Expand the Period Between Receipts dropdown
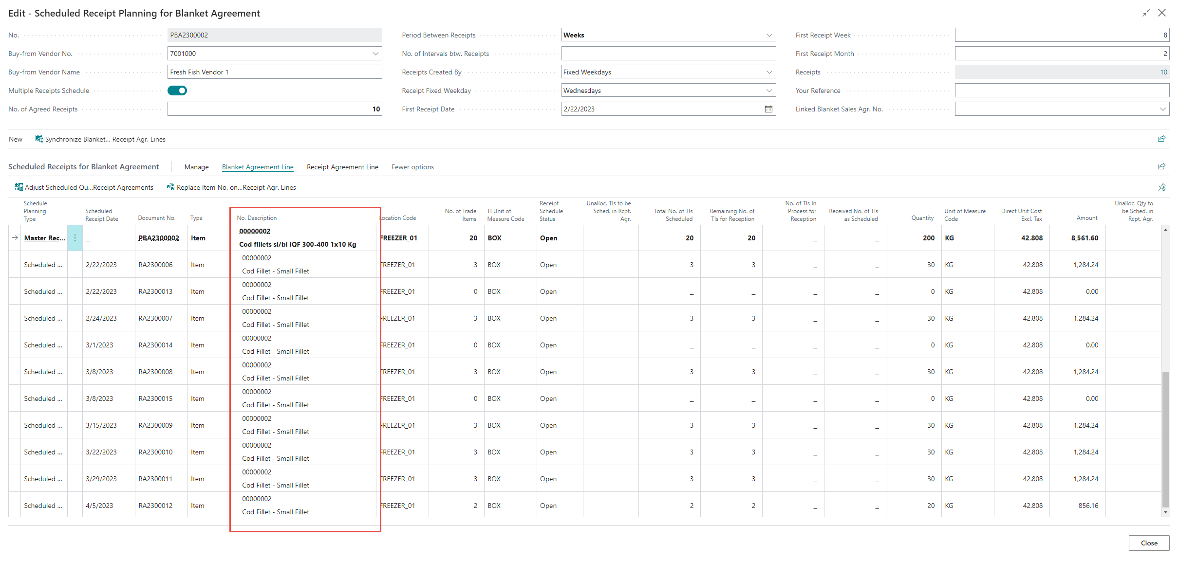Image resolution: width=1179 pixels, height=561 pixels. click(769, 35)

┄┄┄┄┄┄┄┄┄┄

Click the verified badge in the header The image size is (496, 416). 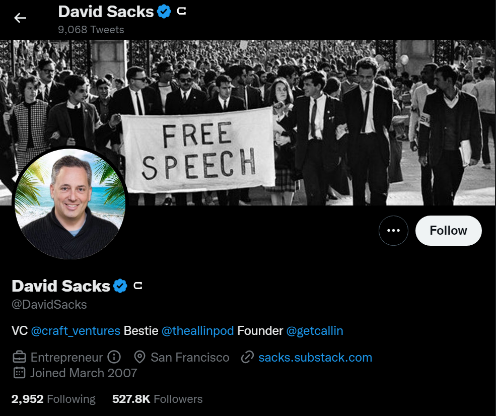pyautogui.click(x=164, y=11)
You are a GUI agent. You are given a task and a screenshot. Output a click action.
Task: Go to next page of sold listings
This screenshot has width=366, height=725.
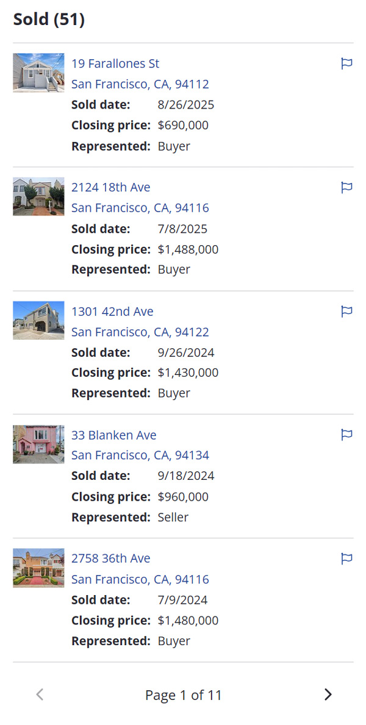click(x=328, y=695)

┄┄┄┄┄┄┄┄┄┄

> **WHAT IS ASKED**
Please render the data lines as a JSON list of strings, one string per line and no blank lines, starting at the line that contains "You are a GUI" and ending at the line that contains "click(x=328, y=695)". Leave the pictures out.

> **RESPONSE TO THE EXERCISE**
[
  "You are a GUI agent. You are given a task and a screenshot. Output a click action.",
  "Task: Go to next page of sold listings",
  "This screenshot has width=366, height=725.",
  "click(x=328, y=695)"
]